#### Task to complete:
Quote all of the data below verbatim, leaving out the picture.

#### Excerpted data:
-- -- --
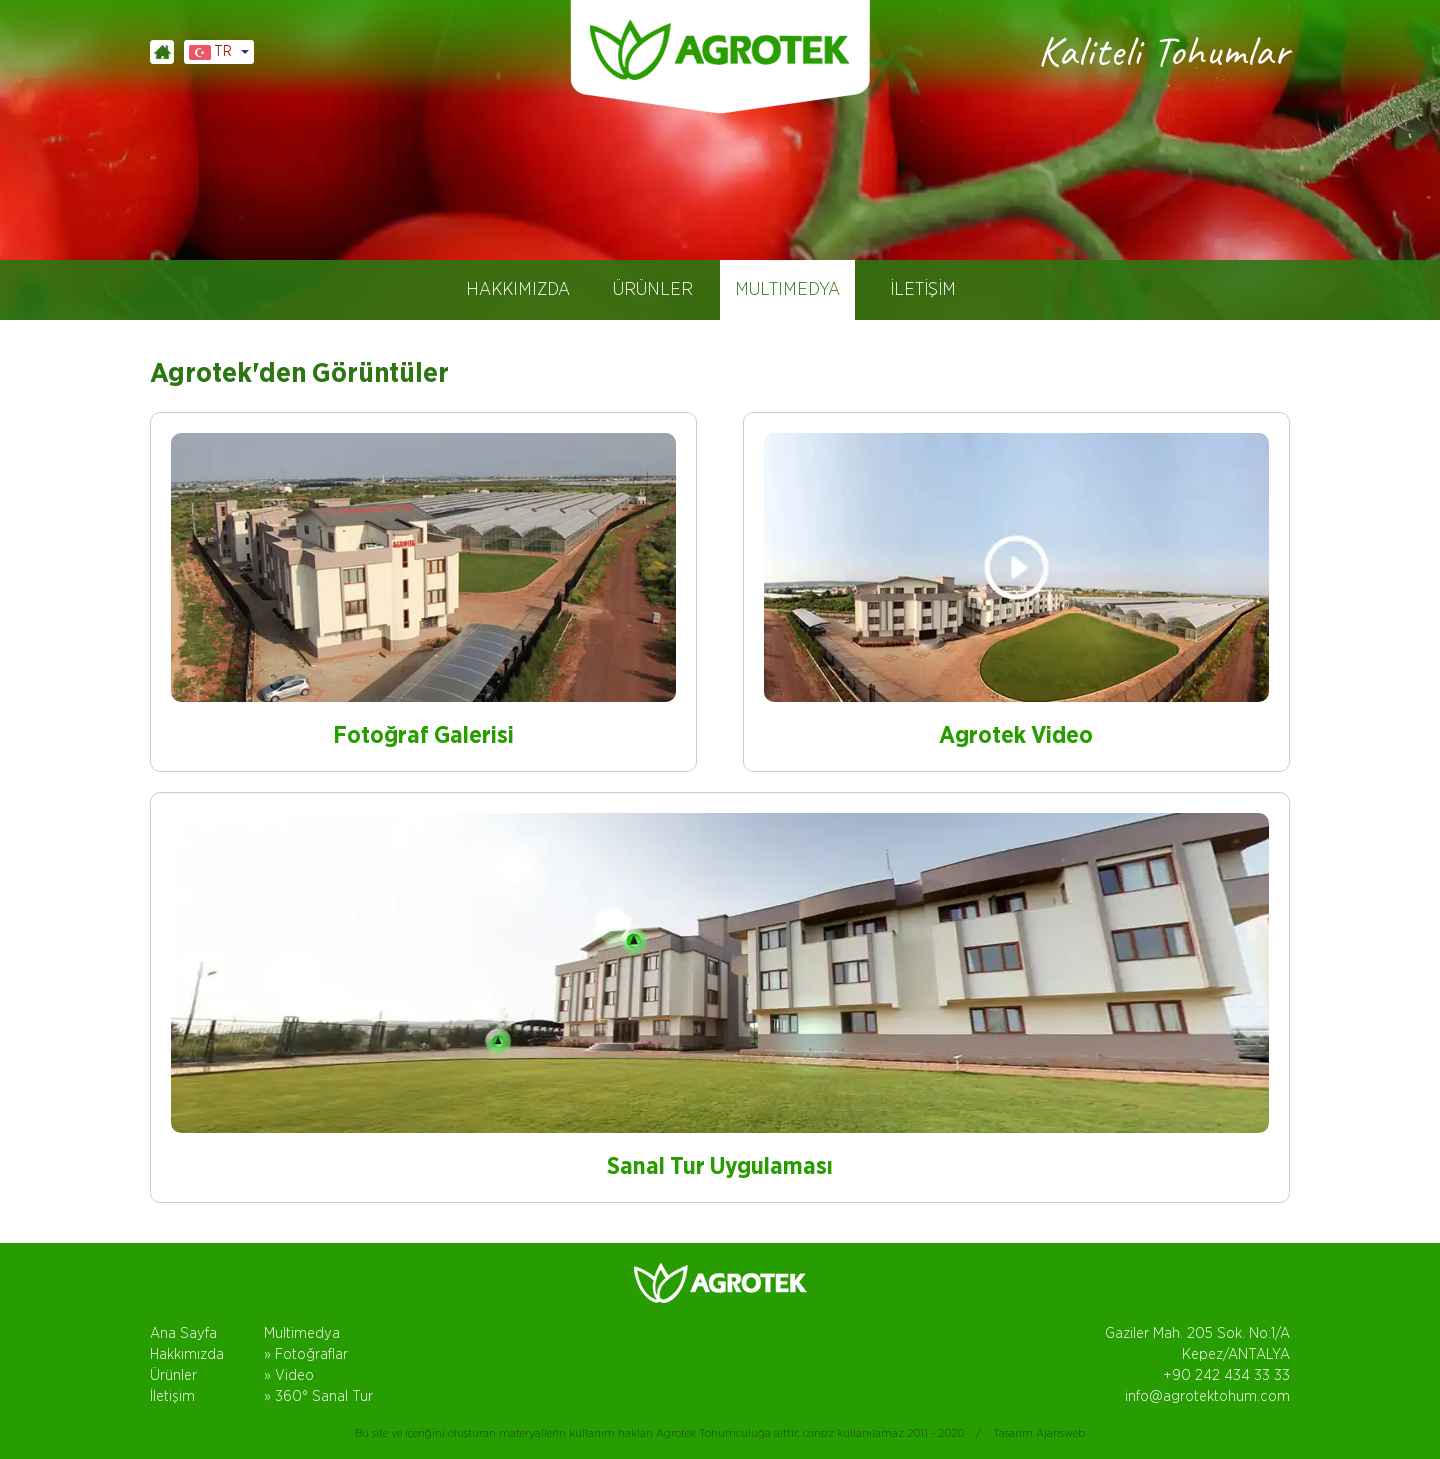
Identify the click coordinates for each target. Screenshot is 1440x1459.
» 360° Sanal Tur (318, 1396)
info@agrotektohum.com (1207, 1396)
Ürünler (173, 1375)
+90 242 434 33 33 (1226, 1375)
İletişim (172, 1396)
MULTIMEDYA (787, 290)
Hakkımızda (187, 1354)
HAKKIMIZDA (518, 290)
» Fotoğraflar (306, 1354)
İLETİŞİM (923, 290)
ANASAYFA (162, 52)
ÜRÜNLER (653, 290)
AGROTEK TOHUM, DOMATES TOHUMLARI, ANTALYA (720, 50)
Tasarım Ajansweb (1039, 1433)
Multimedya (302, 1333)
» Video (289, 1375)
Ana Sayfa (183, 1333)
-- -- --
#### Answer to this task:
Identify the click coordinates for each target. Screenshot is 1440x1459.
» 360° Sanal Tur (318, 1396)
info@agrotektohum.com (1207, 1396)
Ürünler (173, 1375)
+90 242 434 33 33 (1226, 1375)
İletişim (172, 1396)
MULTIMEDYA (787, 290)
Hakkımızda (187, 1354)
HAKKIMIZDA (518, 290)
» Fotoğraflar (306, 1354)
İLETİŞİM (923, 290)
ANASAYFA (162, 52)
ÜRÜNLER (653, 290)
AGROTEK TOHUM, DOMATES TOHUMLARI, ANTALYA (720, 50)
Tasarım Ajansweb (1039, 1433)
Multimedya (302, 1333)
» Video (289, 1375)
Ana Sayfa (183, 1333)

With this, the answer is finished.